Nationwide, JPMorgan ranks second in deposits with $996 billion, behind Bank of America’s $1.02 trillion, according to data compiled by Bloomberg. JPMorgan ranks fourth in California, with $61 billion in deposits, and sixth in Florida, with $10.5 billion. It lags behind Bank of America, which has $222 billion in California and $74.8 billion in Florida, and Wells Fargo, which has $162.1 billion in California and $66.6 billion in Florida. JPMorgan holds the top spot in New York and Texas.
JPMorgan’s new branches may bring an added $90 billion in deposits, Miller wrote in a Feb. 16 report. To do so, they’ll have to draw customers from competitors with well-placed branches, attractive promotions and good customer service, analysts said. New outlets must be located in high-traffic areas, not hidden in strip malls, as many of WaMu’s branches were, Miller said in a phone interview.
Soaking Up Deposits
Dimon’s wager is that JPMorgan can soak up deposits from shuttered community banks or beat-up regional lenders forced to trim their footprint, Nomura’s Foran said.
SunTrust Banks Inc. (STI) and Regions Financial Corp. (RF), the third- and fourth-biggest banks by deposits in Florida, are pulling back, and Bank of America may close branches in the state, he said. On top of that, 34 banks failed in Florida since the end of 2009, and 15 have been shut by regulators in California as of May 6, leaving a void for JPMorgan to fill.

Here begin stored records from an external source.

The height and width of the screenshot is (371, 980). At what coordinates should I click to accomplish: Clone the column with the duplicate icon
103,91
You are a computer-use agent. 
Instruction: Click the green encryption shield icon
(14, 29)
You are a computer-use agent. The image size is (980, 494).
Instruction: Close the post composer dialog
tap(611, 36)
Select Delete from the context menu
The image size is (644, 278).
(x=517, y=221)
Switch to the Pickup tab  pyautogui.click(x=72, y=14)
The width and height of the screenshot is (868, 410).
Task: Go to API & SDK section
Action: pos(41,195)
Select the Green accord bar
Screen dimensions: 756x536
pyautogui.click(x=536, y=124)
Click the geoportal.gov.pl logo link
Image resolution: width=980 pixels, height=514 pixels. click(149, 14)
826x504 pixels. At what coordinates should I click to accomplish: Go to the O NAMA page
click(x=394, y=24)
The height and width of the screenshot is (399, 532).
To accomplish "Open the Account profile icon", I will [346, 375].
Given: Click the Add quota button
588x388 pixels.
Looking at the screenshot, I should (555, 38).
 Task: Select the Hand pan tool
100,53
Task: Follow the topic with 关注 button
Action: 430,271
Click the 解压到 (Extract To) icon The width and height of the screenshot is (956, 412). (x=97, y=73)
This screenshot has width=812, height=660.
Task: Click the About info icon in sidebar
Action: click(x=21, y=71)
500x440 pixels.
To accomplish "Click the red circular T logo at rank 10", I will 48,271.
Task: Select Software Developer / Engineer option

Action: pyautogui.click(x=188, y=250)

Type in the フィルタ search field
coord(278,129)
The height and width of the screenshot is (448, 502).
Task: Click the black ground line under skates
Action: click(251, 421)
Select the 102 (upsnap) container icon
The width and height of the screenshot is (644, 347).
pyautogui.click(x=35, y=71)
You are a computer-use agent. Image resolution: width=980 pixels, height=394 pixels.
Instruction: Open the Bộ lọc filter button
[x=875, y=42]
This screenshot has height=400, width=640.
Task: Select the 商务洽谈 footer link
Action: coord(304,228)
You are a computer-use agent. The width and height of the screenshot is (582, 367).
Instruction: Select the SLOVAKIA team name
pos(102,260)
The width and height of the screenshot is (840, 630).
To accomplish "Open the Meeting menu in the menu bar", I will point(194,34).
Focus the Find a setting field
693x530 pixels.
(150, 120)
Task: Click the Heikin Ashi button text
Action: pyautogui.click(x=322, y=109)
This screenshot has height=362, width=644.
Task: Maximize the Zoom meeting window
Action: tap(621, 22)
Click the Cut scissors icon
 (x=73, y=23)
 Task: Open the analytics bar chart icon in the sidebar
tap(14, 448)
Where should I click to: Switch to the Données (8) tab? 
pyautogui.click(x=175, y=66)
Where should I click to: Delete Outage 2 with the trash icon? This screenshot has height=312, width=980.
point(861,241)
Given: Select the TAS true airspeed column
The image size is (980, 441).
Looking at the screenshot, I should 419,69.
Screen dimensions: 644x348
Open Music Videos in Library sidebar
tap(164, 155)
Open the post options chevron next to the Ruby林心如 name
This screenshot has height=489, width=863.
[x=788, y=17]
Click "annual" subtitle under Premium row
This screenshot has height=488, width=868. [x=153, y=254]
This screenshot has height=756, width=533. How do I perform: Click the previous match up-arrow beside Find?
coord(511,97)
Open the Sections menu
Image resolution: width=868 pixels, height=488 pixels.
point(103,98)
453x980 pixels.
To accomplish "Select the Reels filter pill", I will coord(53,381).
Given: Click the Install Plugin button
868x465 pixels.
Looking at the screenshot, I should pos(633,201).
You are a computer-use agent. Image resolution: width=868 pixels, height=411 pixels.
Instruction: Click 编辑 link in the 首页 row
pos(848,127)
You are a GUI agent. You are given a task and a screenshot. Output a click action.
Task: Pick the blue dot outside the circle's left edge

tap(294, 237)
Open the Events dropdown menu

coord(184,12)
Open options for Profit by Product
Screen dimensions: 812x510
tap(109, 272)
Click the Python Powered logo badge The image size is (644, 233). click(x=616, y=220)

“They see blood in the water,” Foran said.
The largest banks aren’t the only ones targeting those states. Competitors include BankUnited Inc., the Miami Lakes, Florida-based lender brought back from collapse in 2009 by John Kanas, and OneWest Bank, the successor to IndyMac Bancorp after the California-based lender failed in 2008.
Michael McCoy, a spokesman for Atlanta-based SunTrust, said his bank has 500 branches in Florida and is “very committed” to the market. Tim Deighton, a spokesman for Birmingham, Alabama-based Regions, which has about 400 branches in Florida, said the state “remains a core market for us.”
Online and Mobile
Some customers are shunning branches. A 2010 survey by the Washington-based American Bankers Association found that 36 percent of respondents preferred banking online compared with 25 percent who said they would rather bank in person. Even so, a March 2011 research paper by Elif Nilay Yilmaz, a doctoral candidate at Boston University, used Federal Deposit Insurance Corp. data to show that a 1 percent increase in the number of branches raised a bank’s market share by 0.72 percent.
“The banks have figured out they need to be able to deliver their products through multiple channels, and branches are one of those that will be here to stay,” said Gerard Cassidy, a banking analyst with RBC Capital Markets in Portland, Maine. “Banking has yet to find the killer app to make branching obsolete.”